Jeannine and Carla at Point Reyes National Park. Photo by Kezia Gleckman Hayman.

Lisa doing an attitude on the path at Point Reyes. Photo by Kezia Gleckman Hayman.

Other performances on the tour included Hillel sponsored programs at Berkeley and Stanford,and then Friday night at Congregation Sherith Israel in San Francisco, with the Jones Memorial Church presenting traditional music of South Africa and the African Diaspora.  I remember the spacing at Sherith Israel was challenging as the “bema” was narrow and yet with just an afternoon rehearsal the company made it their own. Cantor Martin Feldman and Jeannine sang together at one point adding another dimension.

Cantor Martin Feldman and Jeannine in rehearsal. Photo by Tom Scott.

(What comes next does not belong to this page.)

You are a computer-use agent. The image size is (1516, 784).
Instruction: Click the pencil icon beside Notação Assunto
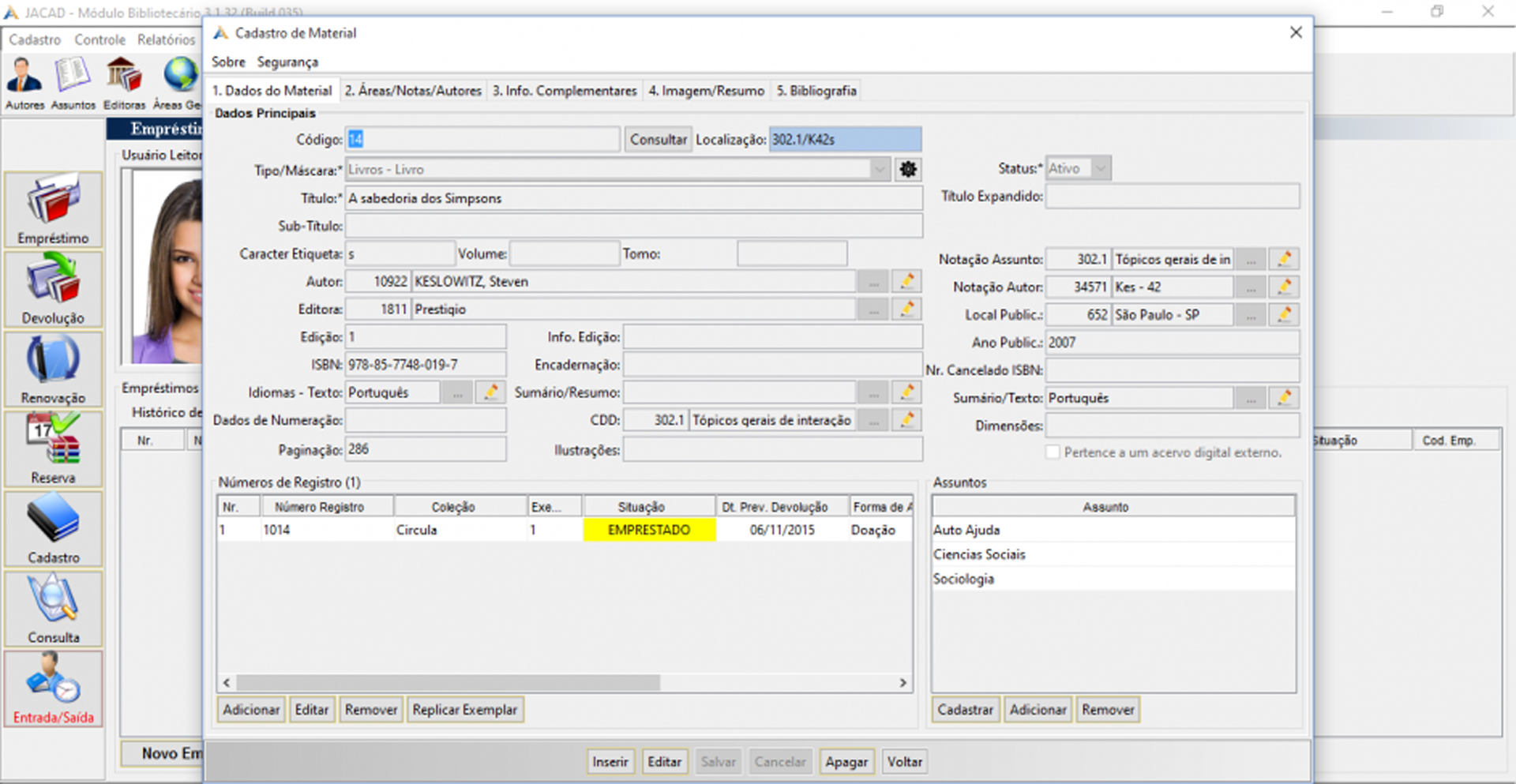point(1284,259)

I could (but won’t) go on and on about all the amazing performances and talented dancers and cantors who shared their gifts in this piece, and the communities that chose to come together to sponsor a performance, often with accompanying workshops or Question and Answer sessions.  I will mention that Jeannine continued to perform this piece with us after the California tour.  She had learned the Hebrew so well, and performed so beautifully, that an audience member once asked whether African American cantors are common.

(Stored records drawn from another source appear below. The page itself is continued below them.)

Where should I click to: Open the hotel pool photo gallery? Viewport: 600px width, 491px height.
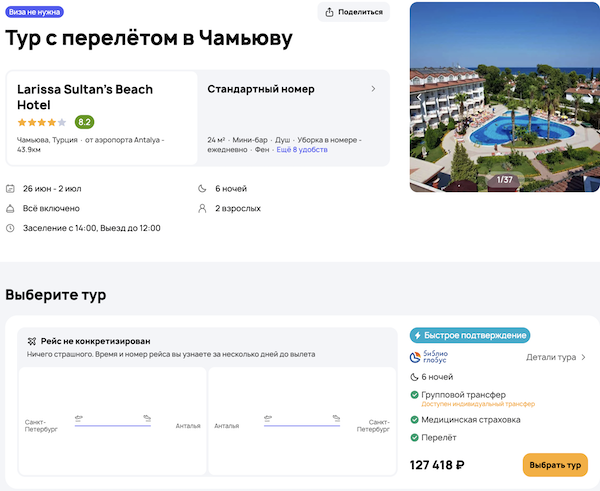[504, 96]
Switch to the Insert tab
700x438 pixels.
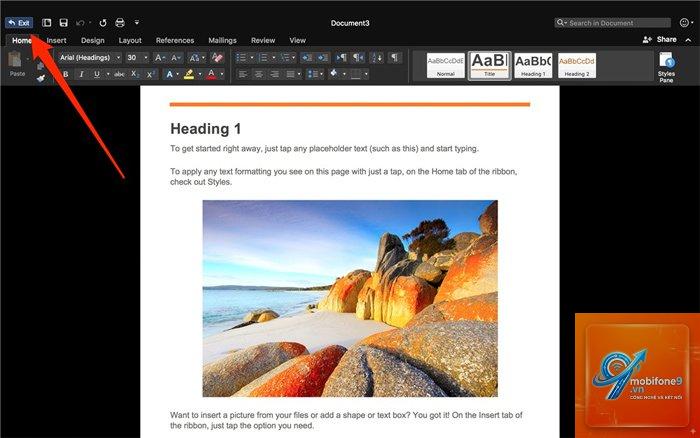[x=56, y=40]
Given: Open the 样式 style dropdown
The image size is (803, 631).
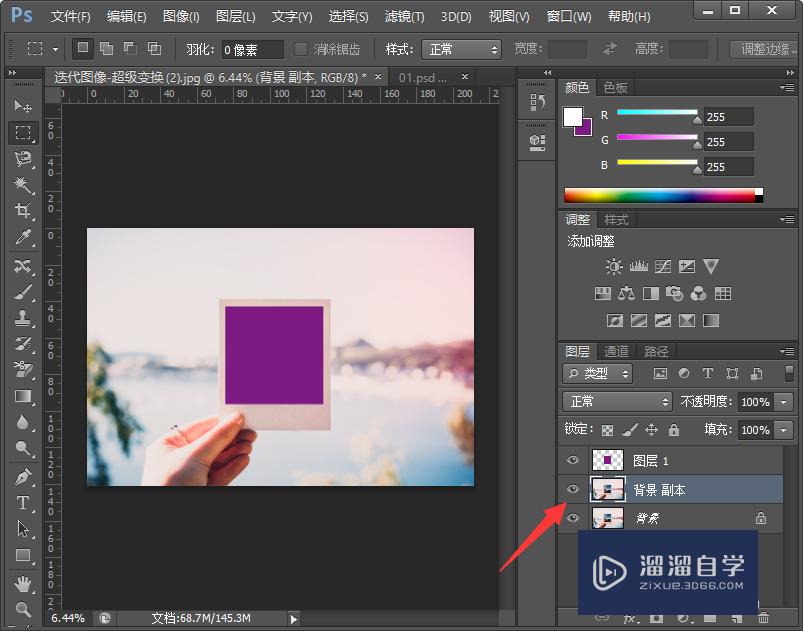Looking at the screenshot, I should pos(461,49).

Newman at the San Francisco airport before we headed home.

Photo: Kezia Gleckman Hayman.

Here are links to some excerpts of Jeannine in the Cantor’s role from a performance she did with us at a church outside of Chicago.

Excerpt 1: Moses you are standing on Holy Ground

Excerpt 2: “M’Chamocha” and “Hallelujah”

Excerpt 3:  End of the piece: Spiritual, “Go Down Moses”

To learn more about Jeannine visit her website.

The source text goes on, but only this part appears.